This paper was converted on www.awesomepapers.org from LaTeX by an anonymous user.
Want to know more? Visit the Converter page.

Summarization with Precise Length Control

Lesly Miculicich  Yujia Xie  Song Wang  Pengcheng He
Microsoft
{leslym,yujiaxie,song.wang,pengcheng.h}@microsoft.com
Abstract

Many applications of text generation such as summarization benefit from accurately controlling the text length. Existing approaches on length-controlled summarization either result in degraded performance or can only control the length approximately. In this work, we present a framework to generate summaries with precisely the specified number of tokens or sentences, while maintaining or even improving the text quality. In addition, we jointly train the models to predict the lengths, so our model can generate summaries with optimal length. We evaluate the proposed framework on the CNNDM dataset and show improved performance compared to existing methods.

1 Introduction

Controlling the length of the output is an important aspect of text summarization, as the desired length of the summary can vary depending on factors such as the size of the input document and the level of detail required in the summary. For example, a summary can range from a single sentence, providing a brief overview of the main topic or idea in the document, to several paragraphs providing a more detailed summary of the content. This can be particularly relevant in applications such as customizable summarization and constrained or fixed length summarization, where the text must fit specific device specifications such as screen width.

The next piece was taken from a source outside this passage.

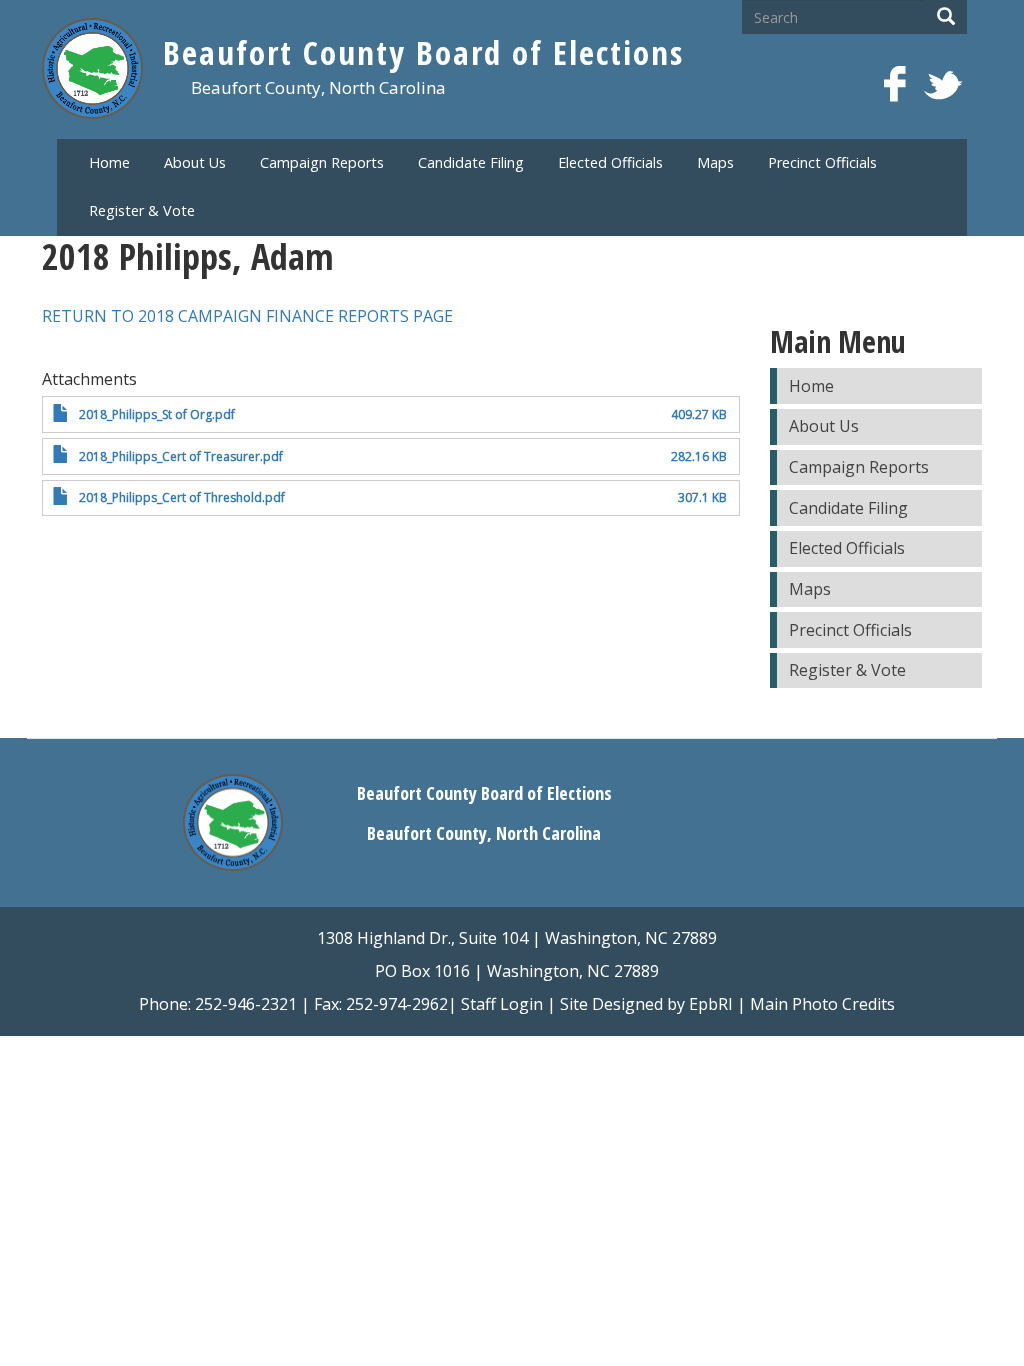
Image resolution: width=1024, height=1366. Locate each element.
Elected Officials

The success of length-controlled summarization is measured by both the language quality and the length accuracy of the generated summary. Initial approaches introduced the desired length as a parameter or vector embedding in the model Kikuchi et al. (2016); Liu et al. (2018) but these methods produced summaries with lower Rouge scores than their baselines. More successful approaches divide the training data into buckets or bins, each with specific length ranges (e.g. 0-30, 30-60) and use this information to build a summary prefix Fan et al. (2018); He et al. (2020) or as a constrain Takase and Okazaki (2019). While the summary quality improves in comparison with previous approaches, this methods lose the ability for accurate length control with a specific number of tokens. Another way to control the summary length is by manipulating the probabilities of the end-of-sentence (EOS) token Chan et al. (2021); Liu et al. (2022), but it may lead to fluency issues and lack of coverage when forcing an earlier sequence termination.

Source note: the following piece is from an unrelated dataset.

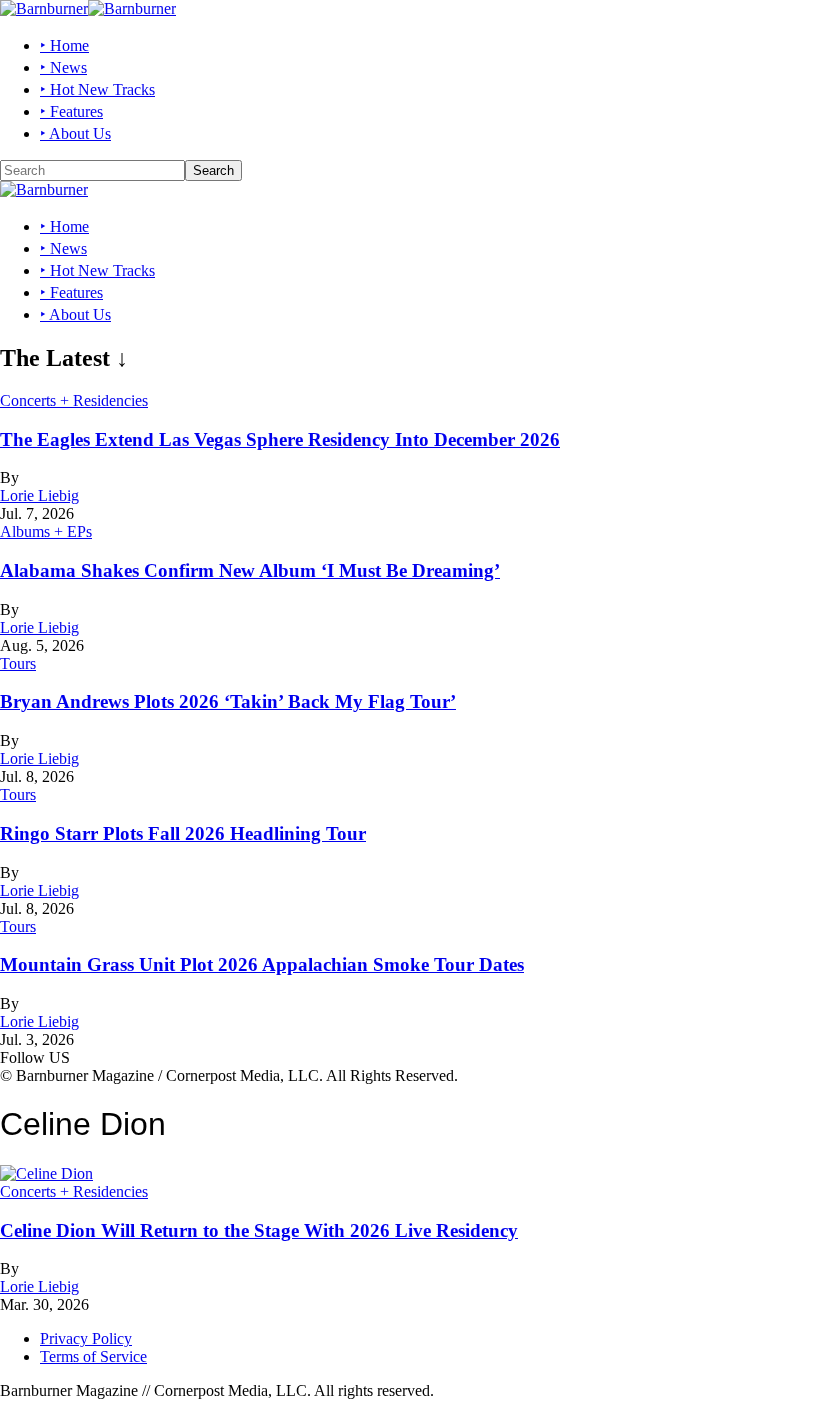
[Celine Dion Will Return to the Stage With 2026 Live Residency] (46, 1173)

In this work, we consider two practical cases of length-controlled summarization: token-level control and sentence-level control. We propose two easy-to-implement methods for the two cases, respectively. The first, REverse Position Induced Length-cOntrolled Text generation REPILOT, controls the precise number of tokens to produce. The second, explicit sentence enumeration SentEnum, controls number of sentences. Both methods are highly accurate and show improvements on Rouges scores on two data-sets. Moreover, we jointly train the models to predict the optimal length of the summary given the input document. So our models can handle cases where the input length is not provided and it replaces the use length penalty during inference. Our evaluation results show that these methods produce summary quality that is comparable with state-of-the-art models and are significantly more accurate than previous approaches.

In summary, our contributions are: 1) A method for highly accurate length control of tokens and sentences with comparable or improved quality of the summary. 2) A baseline for sentence-based length control for summarization. 3) Length prediction in the summarization models to manage cases where the length is not given.

2 Related Work and Baselines

Various methods for controlling the length of summaries have been proposed in the literature. Kikuchi et al. (2016) proposed a method that uses a learnable length embedding input at the beginning of the decoding process, called LenInit. They also experimented with inputting the remaining length at each time step of the decoding, called LenEmb. Makino et al. (2019) improved upon this approach by optimizing the loss function with an overweight penalty, called GOLC. Liu et al. (2018) proposed a method that uses a length parameter as part of their CNN-based model, called LC. Liu et al. (2022) used two attention mechanisms, one for controlling the information selection and another for the end-of-sentence token. They first pre-trained a model with balanced length data LAAM, and then fine-tuned it with original data PtLAAM. Saito et al. (2020) proposed to control the summary length by inputting an extracted summary prototype LPAS, and Takase and Okazaki (2019) modified the sinusoidal positional embedding to allow length control during decoding.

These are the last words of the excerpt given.